(Saved entries)
——————————
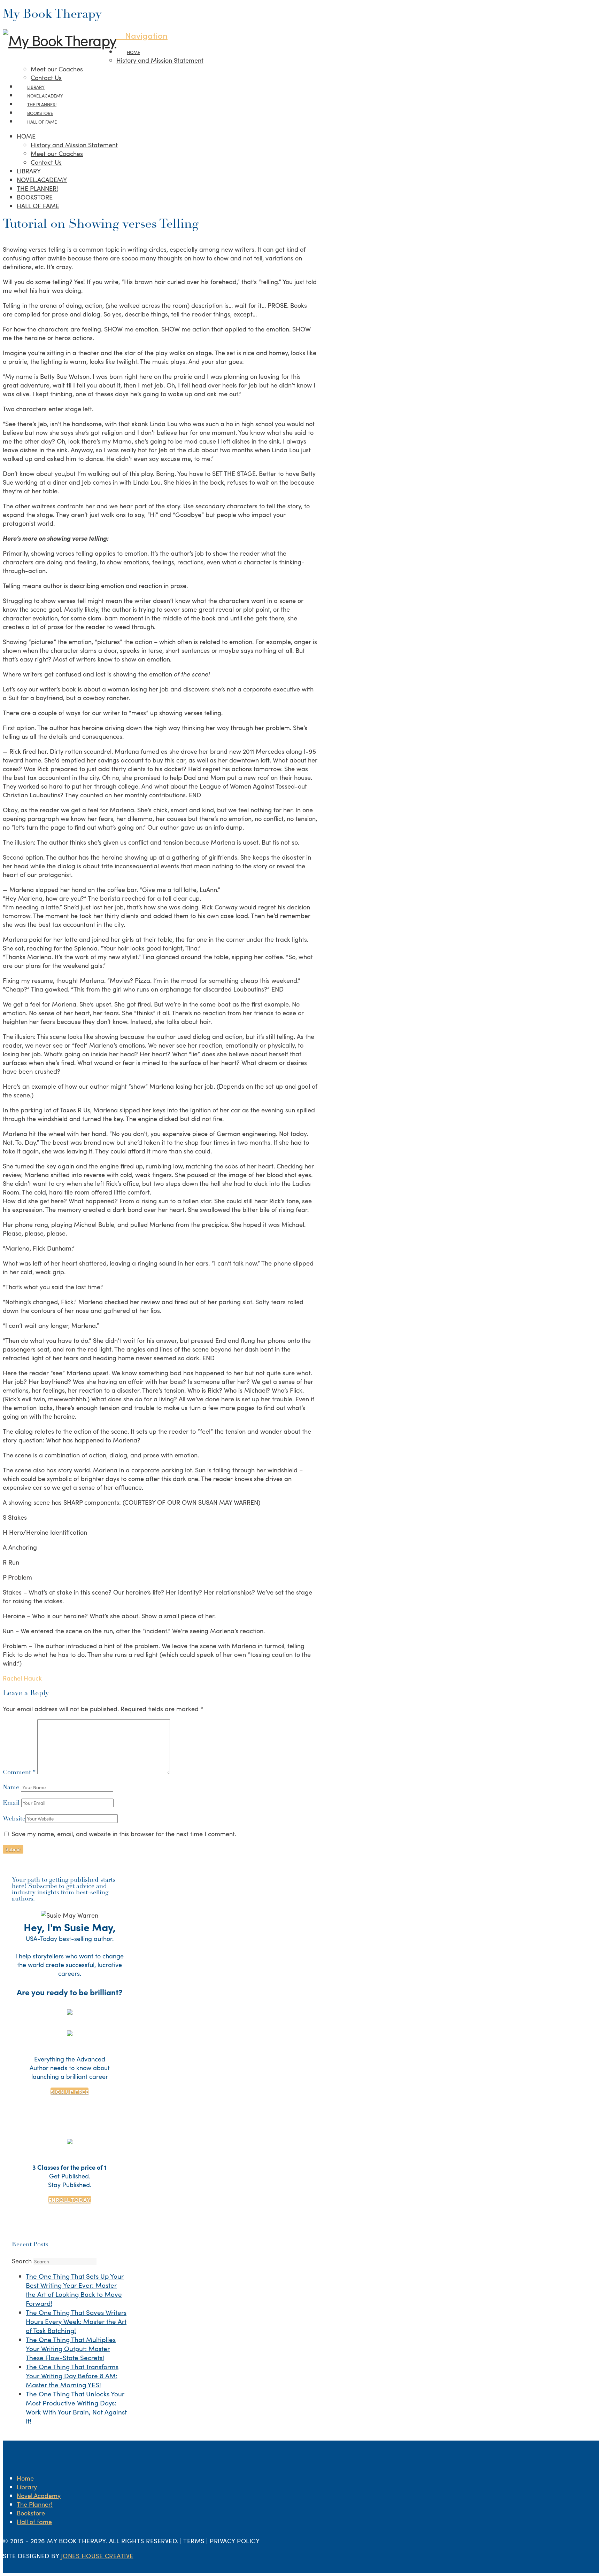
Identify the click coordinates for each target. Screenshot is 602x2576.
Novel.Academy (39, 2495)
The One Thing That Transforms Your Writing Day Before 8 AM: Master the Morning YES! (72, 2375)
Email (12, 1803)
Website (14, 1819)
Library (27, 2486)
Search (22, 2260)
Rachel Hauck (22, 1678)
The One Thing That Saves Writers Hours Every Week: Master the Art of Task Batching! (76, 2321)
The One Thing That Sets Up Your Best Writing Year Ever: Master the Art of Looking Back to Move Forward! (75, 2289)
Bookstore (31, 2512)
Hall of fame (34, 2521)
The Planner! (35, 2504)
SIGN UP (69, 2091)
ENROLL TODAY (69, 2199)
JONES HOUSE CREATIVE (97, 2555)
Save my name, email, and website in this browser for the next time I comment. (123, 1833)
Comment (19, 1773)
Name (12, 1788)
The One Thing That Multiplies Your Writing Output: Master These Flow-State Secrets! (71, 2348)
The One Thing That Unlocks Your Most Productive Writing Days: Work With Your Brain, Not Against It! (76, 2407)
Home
——————————
## TASK DESCRIPTION
Write the records out in full, word for word; leave every picture behind.

## WRITTEN RESPONSE
Identify the click coordinates for each target. Screenshot is 602x2576.
Novel.Academy (39, 2495)
The One Thing That Transforms Your Writing Day Before 8 AM: Master the Morning YES! (72, 2375)
Email (12, 1803)
Website (14, 1819)
Library (27, 2486)
Search (22, 2260)
Rachel Hauck (22, 1678)
The One Thing That Saves Writers Hours Every Week: Master the Art of Task Batching! (76, 2321)
The One Thing That Sets Up Your Best Writing Year Ever: Master the Art of Looking Back to Move Forward! (75, 2289)
Bookstore (31, 2512)
Hall of fame (34, 2521)
The Planner! (35, 2504)
SIGN UP (69, 2091)
ENROLL TODAY (69, 2199)
JONES HOUSE CREATIVE (97, 2555)
Save my name, email, and website in this browser for the next time I comment. (123, 1833)
Comment (19, 1773)
Name (12, 1788)
The One Thing That Multiplies Your Writing Output: Master These Flow-State Secrets! (71, 2348)
The One Thing That Unlocks Your Most Productive Writing Days: Work With Your Brain, Not Against It! (76, 2407)
Home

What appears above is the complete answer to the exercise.